◆ **Exercise**: Reproduce word for word the lines between those holding "Select the Hand view tool" and "Given: Collapse all", inclusive, and nothing else from the data below.

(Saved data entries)

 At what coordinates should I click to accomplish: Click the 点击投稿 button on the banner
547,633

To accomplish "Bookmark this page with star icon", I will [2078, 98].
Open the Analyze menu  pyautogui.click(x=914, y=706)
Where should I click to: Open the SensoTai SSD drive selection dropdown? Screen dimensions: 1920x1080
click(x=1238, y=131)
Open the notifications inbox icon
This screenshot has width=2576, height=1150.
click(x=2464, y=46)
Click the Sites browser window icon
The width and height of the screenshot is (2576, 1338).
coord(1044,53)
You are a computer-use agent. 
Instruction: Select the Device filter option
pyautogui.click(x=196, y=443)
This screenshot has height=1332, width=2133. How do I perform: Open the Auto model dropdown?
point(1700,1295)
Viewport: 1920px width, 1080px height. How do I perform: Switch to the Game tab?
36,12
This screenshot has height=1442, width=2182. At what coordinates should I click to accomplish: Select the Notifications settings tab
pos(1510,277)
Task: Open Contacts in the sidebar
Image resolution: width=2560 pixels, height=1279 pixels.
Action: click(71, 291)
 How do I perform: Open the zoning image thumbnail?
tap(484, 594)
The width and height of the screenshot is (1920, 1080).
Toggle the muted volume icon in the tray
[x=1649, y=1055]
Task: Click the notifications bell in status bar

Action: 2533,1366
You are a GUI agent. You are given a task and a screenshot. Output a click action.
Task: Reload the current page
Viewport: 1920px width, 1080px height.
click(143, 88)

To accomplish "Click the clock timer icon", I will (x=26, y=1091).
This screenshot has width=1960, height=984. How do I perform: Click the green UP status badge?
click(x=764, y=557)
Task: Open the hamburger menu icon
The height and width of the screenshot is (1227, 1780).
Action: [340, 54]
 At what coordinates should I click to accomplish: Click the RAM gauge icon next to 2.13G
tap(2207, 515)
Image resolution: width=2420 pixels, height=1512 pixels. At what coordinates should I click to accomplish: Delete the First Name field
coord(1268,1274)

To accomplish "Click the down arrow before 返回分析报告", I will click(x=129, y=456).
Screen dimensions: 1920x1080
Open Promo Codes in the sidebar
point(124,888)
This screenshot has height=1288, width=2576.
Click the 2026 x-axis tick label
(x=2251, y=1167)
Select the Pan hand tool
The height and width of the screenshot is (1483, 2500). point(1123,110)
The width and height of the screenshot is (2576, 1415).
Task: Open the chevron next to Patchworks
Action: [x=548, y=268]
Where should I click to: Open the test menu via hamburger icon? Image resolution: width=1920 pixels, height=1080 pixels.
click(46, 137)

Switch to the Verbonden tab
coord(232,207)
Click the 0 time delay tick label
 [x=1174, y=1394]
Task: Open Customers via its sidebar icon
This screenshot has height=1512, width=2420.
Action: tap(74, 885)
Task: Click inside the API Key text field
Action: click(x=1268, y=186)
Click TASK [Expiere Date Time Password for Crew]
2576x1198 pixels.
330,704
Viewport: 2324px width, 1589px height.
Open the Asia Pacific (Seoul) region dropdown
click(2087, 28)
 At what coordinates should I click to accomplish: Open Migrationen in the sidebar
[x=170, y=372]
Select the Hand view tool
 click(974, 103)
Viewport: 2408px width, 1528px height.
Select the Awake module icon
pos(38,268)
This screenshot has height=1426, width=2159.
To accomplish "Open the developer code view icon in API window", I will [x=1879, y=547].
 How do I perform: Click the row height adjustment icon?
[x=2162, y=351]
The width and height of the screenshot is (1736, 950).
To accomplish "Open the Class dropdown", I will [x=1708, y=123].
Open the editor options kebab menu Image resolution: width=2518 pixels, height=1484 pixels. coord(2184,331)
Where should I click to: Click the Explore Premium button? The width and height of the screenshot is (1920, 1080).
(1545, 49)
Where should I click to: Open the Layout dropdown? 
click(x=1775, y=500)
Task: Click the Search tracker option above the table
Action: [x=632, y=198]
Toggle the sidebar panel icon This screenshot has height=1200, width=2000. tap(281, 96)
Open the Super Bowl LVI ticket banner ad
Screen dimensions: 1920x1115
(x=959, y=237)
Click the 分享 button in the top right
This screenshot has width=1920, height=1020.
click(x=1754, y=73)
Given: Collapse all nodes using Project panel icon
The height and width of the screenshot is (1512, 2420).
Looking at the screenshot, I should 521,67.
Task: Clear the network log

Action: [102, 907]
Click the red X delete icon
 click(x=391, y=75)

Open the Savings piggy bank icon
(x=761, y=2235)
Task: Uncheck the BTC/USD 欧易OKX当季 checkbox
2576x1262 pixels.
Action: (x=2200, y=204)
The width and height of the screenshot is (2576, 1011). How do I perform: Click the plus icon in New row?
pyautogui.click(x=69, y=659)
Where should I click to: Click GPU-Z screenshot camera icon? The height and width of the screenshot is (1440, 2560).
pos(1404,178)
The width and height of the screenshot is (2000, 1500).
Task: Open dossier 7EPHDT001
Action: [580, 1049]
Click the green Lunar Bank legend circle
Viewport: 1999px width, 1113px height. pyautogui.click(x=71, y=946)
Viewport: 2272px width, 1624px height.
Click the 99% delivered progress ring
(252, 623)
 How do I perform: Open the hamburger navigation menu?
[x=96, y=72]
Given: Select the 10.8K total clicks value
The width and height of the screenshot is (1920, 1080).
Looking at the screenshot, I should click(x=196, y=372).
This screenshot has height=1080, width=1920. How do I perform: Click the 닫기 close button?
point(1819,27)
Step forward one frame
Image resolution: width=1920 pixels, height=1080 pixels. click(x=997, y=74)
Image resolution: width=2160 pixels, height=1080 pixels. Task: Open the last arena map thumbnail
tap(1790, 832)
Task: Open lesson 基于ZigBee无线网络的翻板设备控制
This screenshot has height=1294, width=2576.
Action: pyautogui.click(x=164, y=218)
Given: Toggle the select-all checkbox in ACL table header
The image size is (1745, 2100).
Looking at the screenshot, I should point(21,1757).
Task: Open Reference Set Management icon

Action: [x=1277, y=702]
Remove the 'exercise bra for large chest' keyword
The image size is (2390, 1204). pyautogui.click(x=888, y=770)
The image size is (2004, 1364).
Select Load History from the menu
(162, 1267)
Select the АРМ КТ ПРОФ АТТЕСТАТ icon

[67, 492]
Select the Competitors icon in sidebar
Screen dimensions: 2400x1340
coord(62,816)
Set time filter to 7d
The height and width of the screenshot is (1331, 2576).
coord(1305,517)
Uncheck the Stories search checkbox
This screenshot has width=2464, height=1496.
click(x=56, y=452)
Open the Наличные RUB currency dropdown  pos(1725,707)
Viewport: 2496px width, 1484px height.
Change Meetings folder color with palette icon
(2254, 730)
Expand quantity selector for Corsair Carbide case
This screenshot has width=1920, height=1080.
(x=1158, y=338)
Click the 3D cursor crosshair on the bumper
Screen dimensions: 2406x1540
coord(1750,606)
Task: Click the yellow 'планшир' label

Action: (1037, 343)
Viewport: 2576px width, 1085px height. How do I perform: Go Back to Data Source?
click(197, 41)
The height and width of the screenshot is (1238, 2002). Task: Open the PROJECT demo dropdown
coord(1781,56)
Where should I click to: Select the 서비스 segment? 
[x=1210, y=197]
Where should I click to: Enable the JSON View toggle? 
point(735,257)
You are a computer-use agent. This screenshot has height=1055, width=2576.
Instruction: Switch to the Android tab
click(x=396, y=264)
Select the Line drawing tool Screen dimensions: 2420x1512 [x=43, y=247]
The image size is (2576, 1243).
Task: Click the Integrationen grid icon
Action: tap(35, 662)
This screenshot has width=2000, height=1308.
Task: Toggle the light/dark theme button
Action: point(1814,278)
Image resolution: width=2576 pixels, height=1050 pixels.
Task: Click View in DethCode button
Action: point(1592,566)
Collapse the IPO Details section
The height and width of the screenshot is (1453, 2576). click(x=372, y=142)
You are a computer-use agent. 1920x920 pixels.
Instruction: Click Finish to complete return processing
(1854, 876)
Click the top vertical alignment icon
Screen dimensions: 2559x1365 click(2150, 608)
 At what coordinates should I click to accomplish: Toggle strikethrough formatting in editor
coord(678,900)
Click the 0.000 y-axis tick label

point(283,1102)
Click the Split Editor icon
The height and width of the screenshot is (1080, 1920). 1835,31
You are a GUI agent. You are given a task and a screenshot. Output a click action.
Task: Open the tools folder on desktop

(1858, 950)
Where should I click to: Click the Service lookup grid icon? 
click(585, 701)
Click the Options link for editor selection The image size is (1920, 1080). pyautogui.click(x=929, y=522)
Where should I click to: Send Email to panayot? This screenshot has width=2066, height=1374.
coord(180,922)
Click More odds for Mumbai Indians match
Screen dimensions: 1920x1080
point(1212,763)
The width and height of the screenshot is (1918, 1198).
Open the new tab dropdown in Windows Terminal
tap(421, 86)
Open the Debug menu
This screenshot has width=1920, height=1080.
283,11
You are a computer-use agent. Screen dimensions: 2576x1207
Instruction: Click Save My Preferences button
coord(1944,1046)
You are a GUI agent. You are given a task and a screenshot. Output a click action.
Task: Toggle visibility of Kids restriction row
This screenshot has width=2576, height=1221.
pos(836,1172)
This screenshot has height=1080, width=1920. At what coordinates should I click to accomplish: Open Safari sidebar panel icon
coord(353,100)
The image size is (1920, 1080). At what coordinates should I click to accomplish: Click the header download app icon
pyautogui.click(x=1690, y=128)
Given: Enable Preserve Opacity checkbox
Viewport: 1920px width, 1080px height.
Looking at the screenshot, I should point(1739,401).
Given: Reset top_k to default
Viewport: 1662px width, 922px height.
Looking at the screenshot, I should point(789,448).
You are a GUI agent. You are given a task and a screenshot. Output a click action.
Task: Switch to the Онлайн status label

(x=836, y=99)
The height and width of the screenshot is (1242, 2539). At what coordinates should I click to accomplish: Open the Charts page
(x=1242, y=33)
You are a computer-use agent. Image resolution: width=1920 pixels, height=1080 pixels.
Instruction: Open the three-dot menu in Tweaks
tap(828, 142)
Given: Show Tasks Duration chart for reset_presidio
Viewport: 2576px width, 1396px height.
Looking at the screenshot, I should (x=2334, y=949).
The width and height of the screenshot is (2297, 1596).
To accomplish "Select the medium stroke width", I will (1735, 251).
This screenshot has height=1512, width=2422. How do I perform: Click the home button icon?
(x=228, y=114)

◆ **Task output**:
Select the Hand view tool
 click(974, 103)
Viewport: 2408px width, 1528px height.
Select the Awake module icon
pos(38,268)
This screenshot has height=1426, width=2159.
To accomplish "Open the developer code view icon in API window", I will [x=1879, y=547].
 How do I perform: Click the row height adjustment icon?
[x=2162, y=351]
The width and height of the screenshot is (1736, 950).
To accomplish "Open the Class dropdown", I will [x=1708, y=123].
Open the editor options kebab menu Image resolution: width=2518 pixels, height=1484 pixels. coord(2184,331)
Where should I click to: Click the Explore Premium button? The width and height of the screenshot is (1920, 1080).
(1545, 49)
Where should I click to: Open the Layout dropdown? 
click(x=1775, y=500)
Task: Click the Search tracker option above the table
Action: [x=632, y=198]
Toggle the sidebar panel icon This screenshot has height=1200, width=2000. tap(281, 96)
Open the Super Bowl LVI ticket banner ad
Screen dimensions: 1920x1115
(x=959, y=237)
Click the 分享 button in the top right
This screenshot has width=1920, height=1020.
click(x=1754, y=73)
Given: Collapse all nodes using Project panel icon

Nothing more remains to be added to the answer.